— begin TEXT —

We have long held that an effective appeal of any issue must be appropriately raised in the trial court in order for us to intelligently rule on it. Under N.D.R.Ev. 103(a)(1), error may not be predicated upon a ruling which admits or excludes evidence unless a substantial right of the party is affected, and . . . a timely objection or motion to strike appears of record, stating the specific ground of objection, if the specific ground was not apparent from the context. A motion in limine seeking an evidentiary ruling must be decided without the benefit of evaluating the evidence in the context of trial. A renewed objection at the time the evidence is offered focuses the court on the objection in the trial context at which time both the relevance and the potential for prejudice will be more discernable. A failure to object at trial acts as a waiver of the claim of error. State v. Brewer, 2017 ND 95, ¶ 4 (quoting State v. Steen, 2015 ND 66, ¶ 5, 860 N.W.2d 470). Here, each time the State offered evidence obtained as a result of the search of Shick's pickup, Shick's attorney stated "no objection." It was not until the State asked Mees about Shick consenting to the search of his pickup that Shick's attorney objected to "that line of questioning." However, the district court had already admitted the evidence obtained as a result of the search of Shick's pickup after a response of "no objection" from Shick's attorney. Therefore, Shick waived any claim of error by failing to renew his objection at trial, and we decline to address Shick's arguments regarding the evidence obtained from the search of his pickup. Brewer, 2017 ND 95, ¶ 4.

— end TEXT —
— begin SUPPLIED MATERIAL —

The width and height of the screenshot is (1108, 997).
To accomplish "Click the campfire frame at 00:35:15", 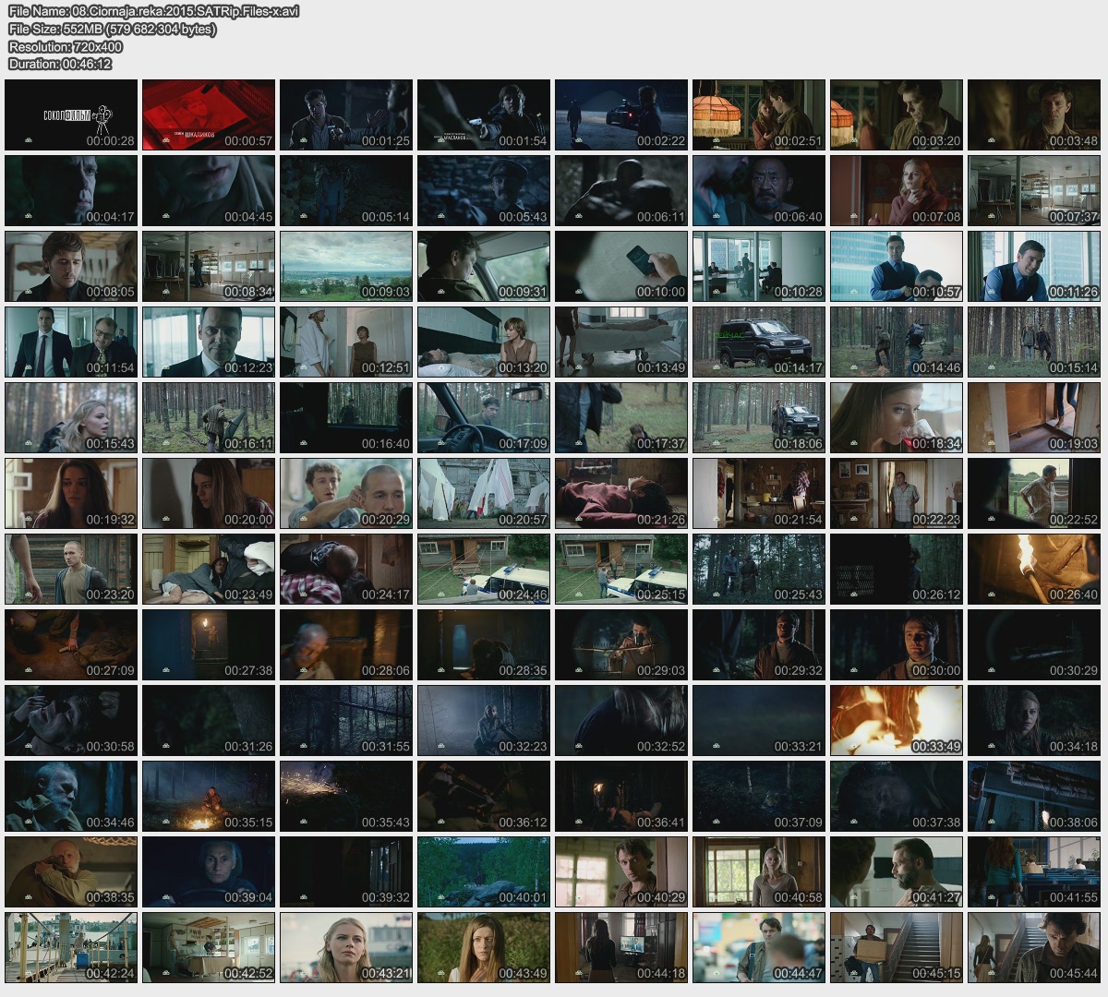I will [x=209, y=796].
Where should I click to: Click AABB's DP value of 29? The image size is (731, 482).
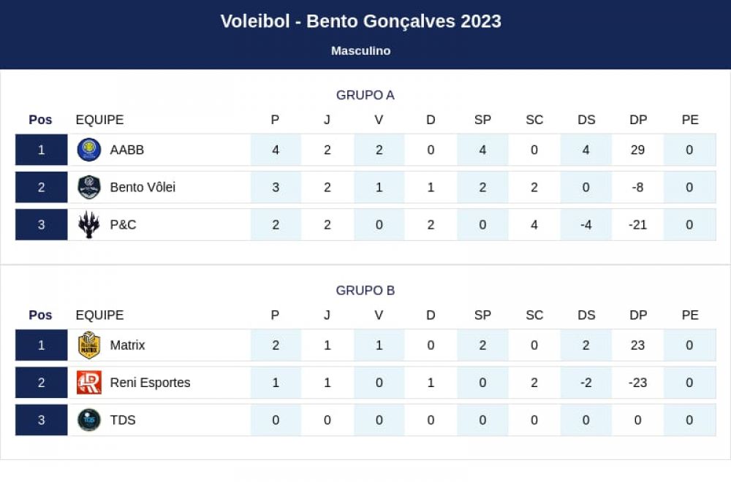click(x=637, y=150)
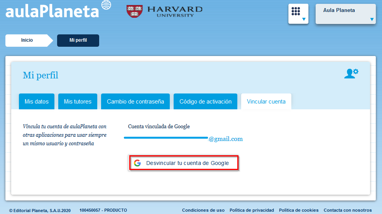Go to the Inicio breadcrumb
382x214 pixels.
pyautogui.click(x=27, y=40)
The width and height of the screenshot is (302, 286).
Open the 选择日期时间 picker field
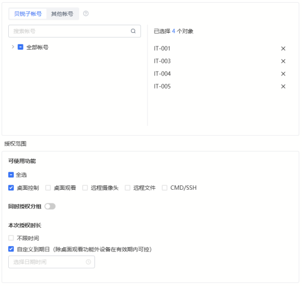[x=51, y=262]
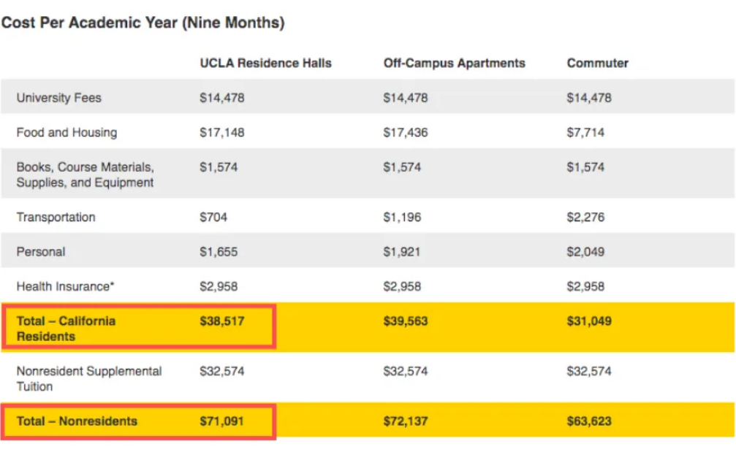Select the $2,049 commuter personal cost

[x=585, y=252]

— end SUPPLIED MATERIAL —

## EXERCISE SET:
1 - Please explain, in one to three sentences, why the opinion says an objection should be renewed at trial even after a motion in limine.
2 - According to the opinion, what did Shick's attorney say each time the State offered evidence obtained from the search of Shick's pickup?
The records are separate material from the opinion.

## ANSWERS PER TASK:
1 - A motion in limine has to be decided without evaluating the evidence in the context of trial. Renewing the objection when the evidence is offered focuses the court on it in that context, when both the relevance and the potential for prejudice are more discernible.

2 - The attorney said "no objection."